* [WHAT THIS TASK INVOLVES]:
Restate, in full and unchanged, the entries that follow, but not their pictures.

(Dataset entries)

☆ ☆ ☆ ☆

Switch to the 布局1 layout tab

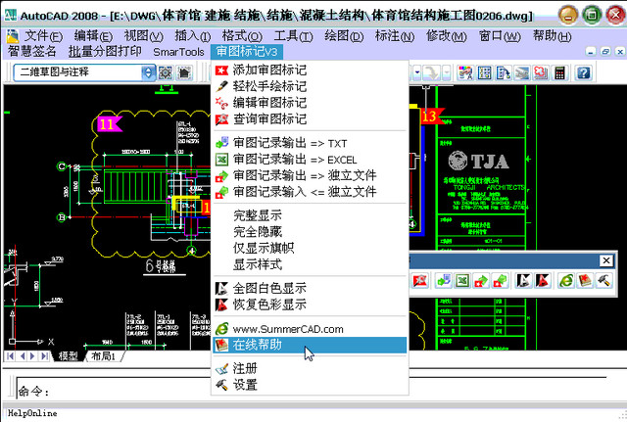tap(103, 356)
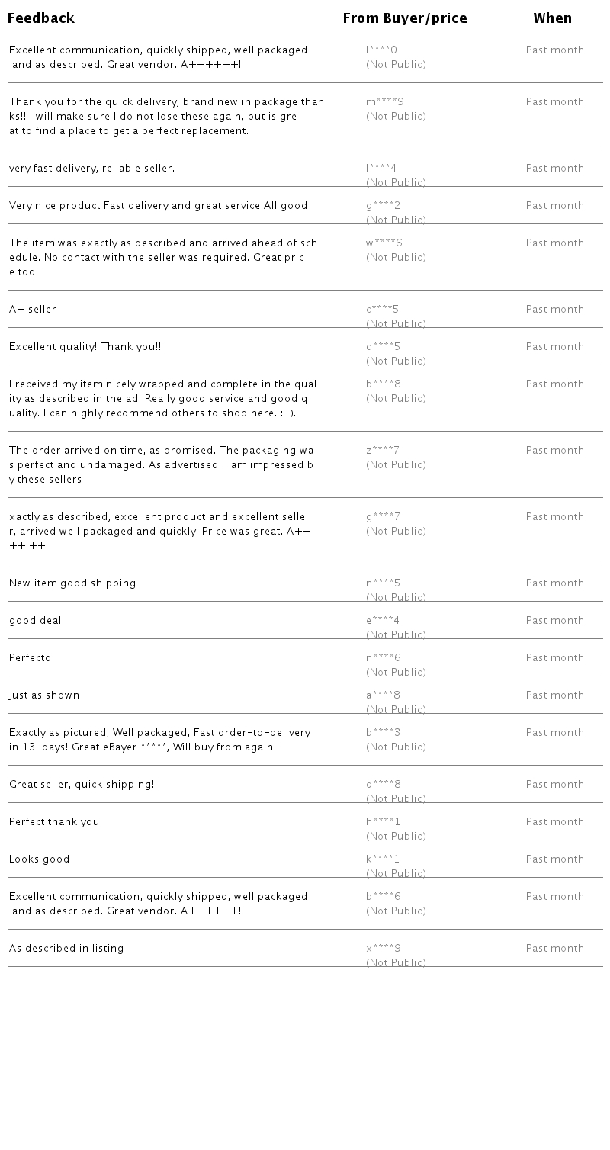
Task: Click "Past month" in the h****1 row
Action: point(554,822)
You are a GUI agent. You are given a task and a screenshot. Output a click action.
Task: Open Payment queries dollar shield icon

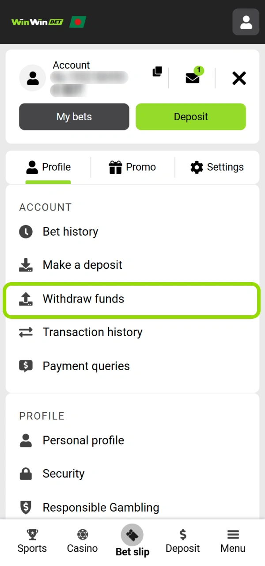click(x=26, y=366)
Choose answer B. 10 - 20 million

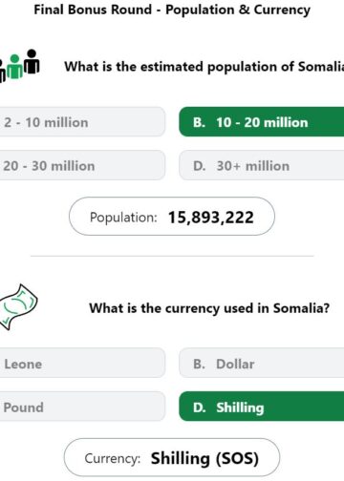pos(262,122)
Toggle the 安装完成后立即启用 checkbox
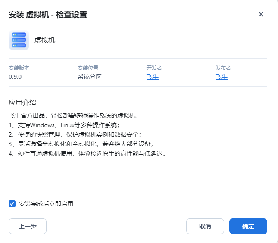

☆ ☆ ☆ ☆

* [FINISHED TASK]:
Switch to the 布局1 layout tab

tap(103, 356)
Task: Click "Past month" in the h****1 row
Action: point(554,822)
You are a GUI agent. You are given a task and a screenshot. Output a click action.
Task: Open Payment queries dollar shield icon

click(x=26, y=366)
Choose answer B. 10 - 20 million

pos(262,122)
Toggle the 安装完成后立即启用 checkbox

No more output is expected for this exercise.